# Assignment
Find the line that contains "You are a GUI". Repeat that line and all lines following it, exactly, through the end of the listing below.

(Given data begins)

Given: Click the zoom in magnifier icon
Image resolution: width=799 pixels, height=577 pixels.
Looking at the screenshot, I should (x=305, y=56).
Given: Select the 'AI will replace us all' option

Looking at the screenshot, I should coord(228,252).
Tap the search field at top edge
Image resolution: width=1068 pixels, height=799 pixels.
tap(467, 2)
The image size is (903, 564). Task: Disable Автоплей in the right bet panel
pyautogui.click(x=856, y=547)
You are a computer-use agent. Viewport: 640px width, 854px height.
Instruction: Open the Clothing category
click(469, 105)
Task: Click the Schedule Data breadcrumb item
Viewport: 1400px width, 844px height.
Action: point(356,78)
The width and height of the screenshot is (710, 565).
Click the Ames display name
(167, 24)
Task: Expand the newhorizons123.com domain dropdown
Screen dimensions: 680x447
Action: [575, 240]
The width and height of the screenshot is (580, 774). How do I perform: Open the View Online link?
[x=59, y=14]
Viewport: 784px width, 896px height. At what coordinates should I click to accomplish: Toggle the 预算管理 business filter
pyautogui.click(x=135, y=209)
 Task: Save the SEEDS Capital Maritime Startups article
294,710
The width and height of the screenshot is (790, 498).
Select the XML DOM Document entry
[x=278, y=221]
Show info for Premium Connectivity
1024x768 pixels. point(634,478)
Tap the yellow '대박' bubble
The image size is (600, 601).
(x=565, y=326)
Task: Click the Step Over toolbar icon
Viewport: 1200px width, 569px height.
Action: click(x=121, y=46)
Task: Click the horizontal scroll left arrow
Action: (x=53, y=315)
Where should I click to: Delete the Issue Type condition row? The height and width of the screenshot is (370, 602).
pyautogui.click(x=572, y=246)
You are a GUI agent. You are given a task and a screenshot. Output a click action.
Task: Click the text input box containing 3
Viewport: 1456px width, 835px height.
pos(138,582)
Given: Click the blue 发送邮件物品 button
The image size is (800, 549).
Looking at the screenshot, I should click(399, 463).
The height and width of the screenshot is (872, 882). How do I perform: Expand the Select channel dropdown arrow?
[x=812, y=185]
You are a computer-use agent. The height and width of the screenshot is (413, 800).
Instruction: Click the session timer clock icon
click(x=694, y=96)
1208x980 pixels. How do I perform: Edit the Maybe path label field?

(Given data ends)

# Exercise answer
You are a GUI agent. You are given a task and a screenshot. Output a click action.
Task: Click the text input box containing 3
Viewport: 1456px width, 835px height.
pos(138,582)
Given: Click the blue 发送邮件物品 button
The image size is (800, 549).
Looking at the screenshot, I should click(399, 463).
The height and width of the screenshot is (872, 882). How do I perform: Expand the Select channel dropdown arrow?
[x=812, y=185]
You are a computer-use agent. The height and width of the screenshot is (413, 800).
Instruction: Click the session timer clock icon
click(x=694, y=96)
1208x980 pixels. How do I perform: Edit the Maybe path label field?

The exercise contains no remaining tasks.